Students demand more after receiving school-sponsored mental health day

An op-ed argued Point Park University should do more to support student mental health after students were given a day-off from classes.

One student told Campus Reform he disagreed with the argument.

After being given a day off from classes, Point Park University (PPU) students are demanding more.

PPU’s student-run newspaper, The Globe, published an op-ed titled “We deserve more than one mental health day” one day after the school implemented a campus-wide day off called Pioneer Pause. 

The op-ed argued that the Pittsburgh, Pennsylvania university should be doing more to allow students to take time off from school when a mental health break is needed. 

[RELATED: New school tradition cancels classes for mental health]
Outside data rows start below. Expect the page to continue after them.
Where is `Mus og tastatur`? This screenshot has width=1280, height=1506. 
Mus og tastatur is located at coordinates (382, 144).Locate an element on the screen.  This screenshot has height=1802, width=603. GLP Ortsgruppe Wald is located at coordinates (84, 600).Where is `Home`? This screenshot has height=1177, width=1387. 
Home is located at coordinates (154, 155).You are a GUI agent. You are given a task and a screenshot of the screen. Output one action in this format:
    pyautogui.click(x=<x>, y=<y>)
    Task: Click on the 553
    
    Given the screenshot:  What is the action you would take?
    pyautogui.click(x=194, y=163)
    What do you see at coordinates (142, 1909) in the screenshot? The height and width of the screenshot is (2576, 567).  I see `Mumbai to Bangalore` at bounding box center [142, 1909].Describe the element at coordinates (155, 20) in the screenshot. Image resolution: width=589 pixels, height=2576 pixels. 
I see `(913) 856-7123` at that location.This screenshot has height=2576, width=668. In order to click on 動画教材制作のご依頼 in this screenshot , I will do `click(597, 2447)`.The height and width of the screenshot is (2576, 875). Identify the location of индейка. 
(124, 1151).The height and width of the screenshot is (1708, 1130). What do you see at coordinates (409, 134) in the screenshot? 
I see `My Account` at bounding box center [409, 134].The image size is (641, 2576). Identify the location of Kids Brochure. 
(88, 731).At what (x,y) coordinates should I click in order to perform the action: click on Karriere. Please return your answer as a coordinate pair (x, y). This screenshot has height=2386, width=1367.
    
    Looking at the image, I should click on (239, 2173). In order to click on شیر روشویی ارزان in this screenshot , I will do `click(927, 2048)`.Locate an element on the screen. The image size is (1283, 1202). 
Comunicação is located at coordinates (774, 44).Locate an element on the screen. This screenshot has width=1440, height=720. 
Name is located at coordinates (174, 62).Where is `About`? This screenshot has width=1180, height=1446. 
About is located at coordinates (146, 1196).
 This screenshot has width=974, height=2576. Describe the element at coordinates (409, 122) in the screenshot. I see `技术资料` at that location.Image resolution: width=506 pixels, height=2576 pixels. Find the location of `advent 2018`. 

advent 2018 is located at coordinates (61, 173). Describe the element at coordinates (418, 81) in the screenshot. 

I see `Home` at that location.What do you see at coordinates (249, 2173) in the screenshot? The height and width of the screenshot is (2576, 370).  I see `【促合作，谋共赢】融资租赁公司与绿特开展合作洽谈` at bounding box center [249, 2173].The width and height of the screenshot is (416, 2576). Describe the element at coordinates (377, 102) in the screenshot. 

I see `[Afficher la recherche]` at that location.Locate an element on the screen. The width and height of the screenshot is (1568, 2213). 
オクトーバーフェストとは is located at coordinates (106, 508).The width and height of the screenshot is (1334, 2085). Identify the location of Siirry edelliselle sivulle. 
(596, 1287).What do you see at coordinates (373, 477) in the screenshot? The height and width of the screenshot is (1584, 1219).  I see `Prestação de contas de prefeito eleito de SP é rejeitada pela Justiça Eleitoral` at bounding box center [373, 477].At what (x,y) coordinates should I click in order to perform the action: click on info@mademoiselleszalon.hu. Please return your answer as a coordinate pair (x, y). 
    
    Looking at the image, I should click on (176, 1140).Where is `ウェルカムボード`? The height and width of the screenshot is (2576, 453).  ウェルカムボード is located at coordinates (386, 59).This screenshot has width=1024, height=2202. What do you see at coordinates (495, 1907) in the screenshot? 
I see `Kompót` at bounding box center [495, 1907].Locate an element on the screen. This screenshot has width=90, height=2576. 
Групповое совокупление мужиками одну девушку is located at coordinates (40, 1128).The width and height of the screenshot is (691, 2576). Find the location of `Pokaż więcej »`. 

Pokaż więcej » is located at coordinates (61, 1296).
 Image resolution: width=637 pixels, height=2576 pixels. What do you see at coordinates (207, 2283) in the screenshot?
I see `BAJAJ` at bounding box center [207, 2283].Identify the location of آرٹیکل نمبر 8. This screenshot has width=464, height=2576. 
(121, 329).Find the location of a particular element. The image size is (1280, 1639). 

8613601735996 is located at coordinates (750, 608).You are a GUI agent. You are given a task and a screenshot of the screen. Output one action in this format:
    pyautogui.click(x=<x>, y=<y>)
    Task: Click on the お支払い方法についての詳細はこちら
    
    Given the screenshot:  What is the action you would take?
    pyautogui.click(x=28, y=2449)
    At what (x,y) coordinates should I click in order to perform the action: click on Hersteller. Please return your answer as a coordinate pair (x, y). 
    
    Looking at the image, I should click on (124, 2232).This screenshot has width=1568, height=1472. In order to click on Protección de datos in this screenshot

While [Pioneer Pause] is for sure a step in the right direction, we need more than one mental health day a semester, as our attendance policy is not flexible,” the op-ed claimed.  

“Having one day without classes on a random Tuesday in October is simply not enough to get us through until Thanksgiving Break and the semester in general,” it continued.

Pioneer Pause was held on Oct. 25 and invited students to engage in “wellness activities” in place of attending class.

Not all students are on board with university-sponsored days off of class, however.

Tyler Hillard, a PPU student, said his fellow classmates are “going to try to take it too far.”

“Once [you] give them an inch they try to get a foot,” Hillard told Campus Reform. “This is what they are doing in trying to get more and more and cannot appreciate what we were given.”

[RELATED: Princeton should ‘budget some free time for us,’ Ivy League student argues]

Pioneer Pause is slated to be a yearly tradition.

Offering a day for students to decompress, have fun, and get access to information and speakers who can help them develop ways to cope is a step toward dealing with that stress,” PPU’s Managing Director of University Marketing and Public Relations Louis Corsaro previously told Campus Reform

Campus Reform reached out to Point Park University and The Globe for comment. This article will be updated accordingly.